Daffs Details: Lemon vs Cadmium Yellow

daffodil yellowsThere are two yellows I associate with spring in Skye, a cool and a warm: daffodils and gorse. Both have me reaching for tubes of yellow, plus a blue to mix an earthy green. In the daffodil paintings I’m working on, I’m mostly using:

  • Cadmium yellow medium: a warm leans-to-orange yellow that is quite opaque (in the jar on the right in the photo).
  • Lemon yellow: a cool leans-to-green yellow that is transparent (frustratingly so at times, but a bit of titanium white solves this; in the jar on the left)
  • Cadmium orange: I could mix an orange but there’s an intensity about a single-pigment orange that’s wonderful
  • Prussian blue: in acrylic it’s a hue (mixed tube colour) usually based on phthalo but with some black and sometimes a violet pigment, that produces the right shades of green to my eye and a strong dark where needed.

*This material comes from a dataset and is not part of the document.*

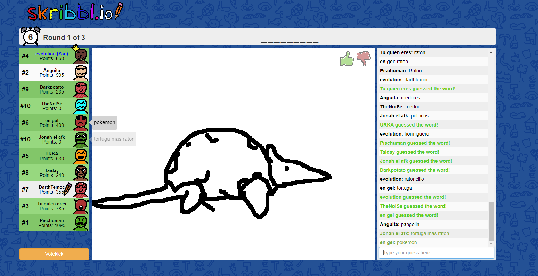538x276 pixels.
Task: Click TheNoiSe's cyan avatar
Action: [x=81, y=106]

My view: Go with the ‘really good stuff’ when it comes to yellows as this has the pigment loading (artspeak for colour intensity) that gives an inner glow. The jars above are Schmincke, but I also use Golden a lot too.

Daffodil painting detail by Marion Boddy-Evans

Daffodil painting detail by Marion Boddy-Evans

2 Replies to “Daffs Details: Lemon vs Cadmium Yellow”

    1. I’ve tried all sorts – daffodils aren’t difficult to colour match, a Cad Yellow mixed with a bit of lemon, and a touch of pure Cad Orange for that bit in the middle (never was good about botanical terms: the sticky-out bit) usually does it.

      But gorse – or whin, or furze …. They’re difficult. Partly because they vary a lot depending on the time of year, but at their peak there’s a heat in there that I find very hard to match, even though where I live, up on the Downs just a few miles away, there’s a lot of gorse. It helps to get the colurs that surround the flowers right – the very dark greens (Prussian Blue, and/or Pthalo Blue with your yellow), and brown bits (technical term, again, urgently required) that surround them (Raw Umber? Burnt Umber and white? A hotter brown in there too, like Venetian Red, perhaps?) But the yellow …. it tends to orange, but only very slightly; overdo it and you lose that shock of bright colour that can knock your eye out when you breast a hill and suddenly see the gorse in full flower. The intensity is so easy to lose – and if you lose that, you’ve lost the impact and possibly ruined your painting. I think the juxtaposition of bright Cadmium Orange, and Cad Yellow heightened with white but not overdone, can begin to approach the colour, but I’m not sure I’ve ever really succeeded in oil or acrylic.

      It’s a bit like sky blue – we all make a stab at representing it, but surely we all know that our sky blue and the actual colour of a blue sky are miles apart. I don’t have any answers, I’m afraid – we just have to keep experimenting.